大阪を南北に通る松屋町筋。
長堀鶴見緑地線の松屋町駅から南北に、ちょうど谷町線と堺筋線の間にある道路で、比較的交通量も多く日々多数の車が行き来しています。
「こんな幹線道路の下になら地下鉄が通っててもおかしくないよな…」と思われた方。そうなんです。実はこの道路の下に、かつて鉄道を通そうとしたことがあったんです。
今日はそんな「松屋町筋線」の構想についてご紹介します。
01:昭和2年「谷町線」
松屋町筋下に鉄道を通す構想が初めて現れたのは、1927年(昭和2年)のこと。
地下鉄2号線(現在の谷町線)をどこに通すか…という構想図で描かれたのが最初でした。
当時のルートでは
東成区森小路南端~善源寺町野江線~北区天神橋筋6丁目新京阪電車終点南側~阪神電鉄北大阪線~国有鉄道東海道線大阪駅~都市計画路線北野線~北区扇橋南詰~東区天神橋南詰~都市計画路線松屋町筋~国有鉄道関西線天王寺駅南側に至る13.7kmの路線
となっており、地下鉄2号線は梅田から松屋町筋を通って天王寺へ通す構想でした。
1948年に谷町筋の拡幅が行われると共に、地下鉄2号線は谷町筋へとルートを変更。
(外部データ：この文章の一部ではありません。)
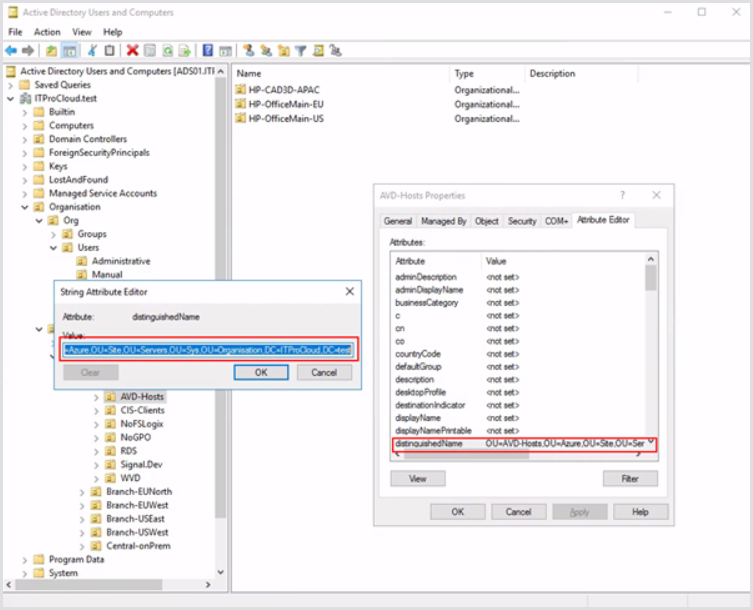Open the Action menu
Screen dimensions: 753x610
point(47,32)
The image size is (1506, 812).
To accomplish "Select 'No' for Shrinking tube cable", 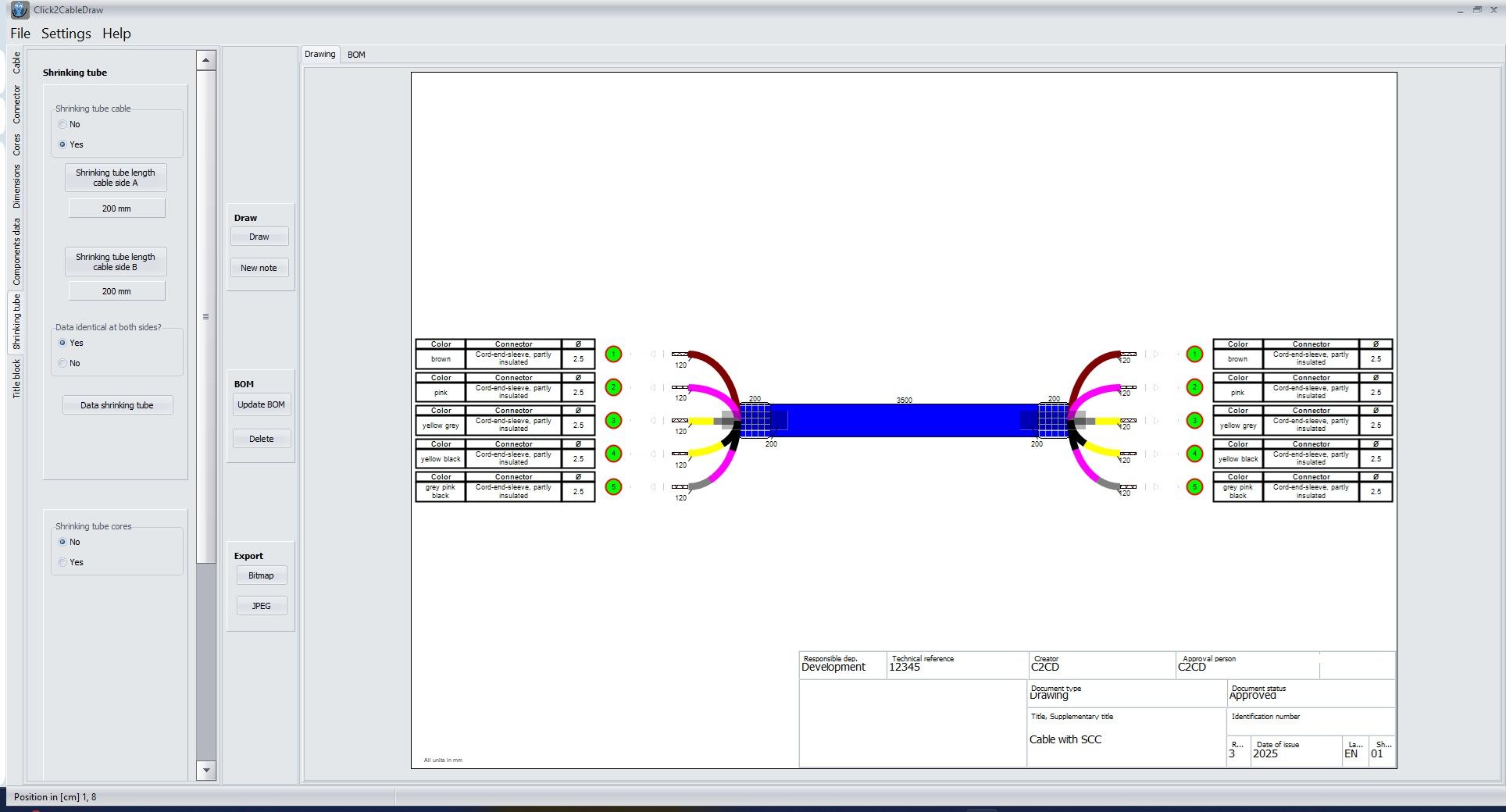I will (63, 124).
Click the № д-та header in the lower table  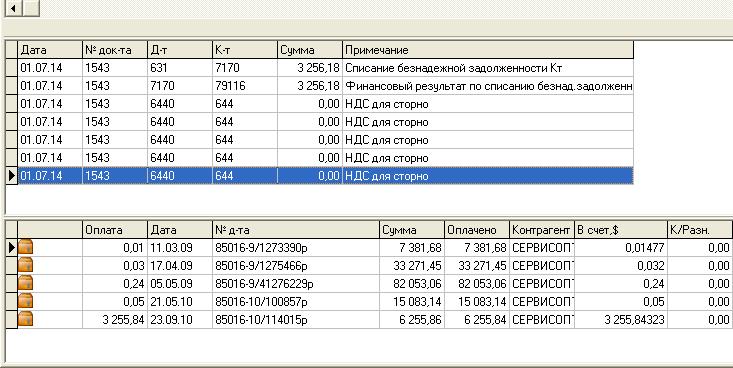(296, 230)
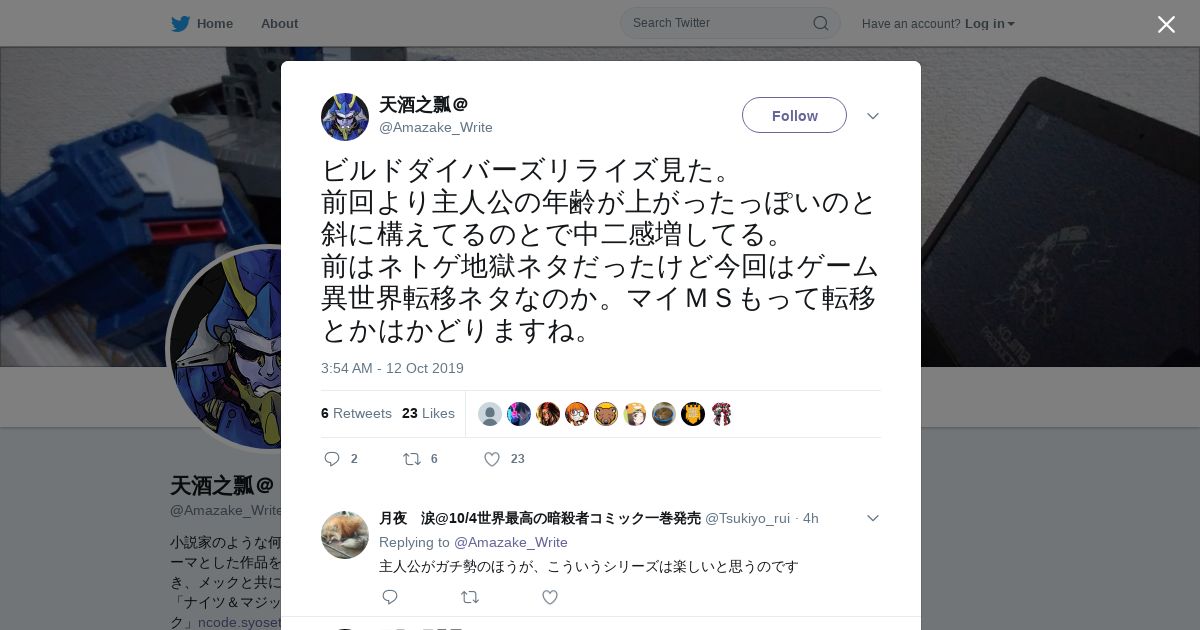
Task: Go to the About page
Action: [279, 23]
松屋町筋線ではなく谷町線として開業することになったのでした。
ちなみに、明確に大阪市営地下鉄として建設することが示唆されたのはこの時だけで、あとに紹介するものについては事業者が未定となっています。
02:1971年「都市交通審議会答申13号」
1971年(昭和46年)の「都市交通審議会答申13号」において、岸和田付近~松屋町筋~新大阪間の路線が構想されました。
岸和田付近~鳳付近~松屋町筋~新大阪駅(新線)
郊外部では「岸和田付近」「鳳付近」と大雑把なルートだけ選定されており、松屋町筋から南側に至る詳しいルートは不明です。
また、大阪市営地下鉄のルートとして通す構想だったのかもわかっていません。
03:1982年
1982年(昭和57年)2月、大阪府と大阪市が合同で主宰している鉄道網整備調査委員会が発表した「21世紀を目指した大阪を中心とする鉄道網整備構想」が発表されました。
岸辺付近~梅田付近~松屋町筋~天王寺
このルートでは岸和田・鳳など南方面が削除され、その代わりに北部へのルートが新しく付け加えられました。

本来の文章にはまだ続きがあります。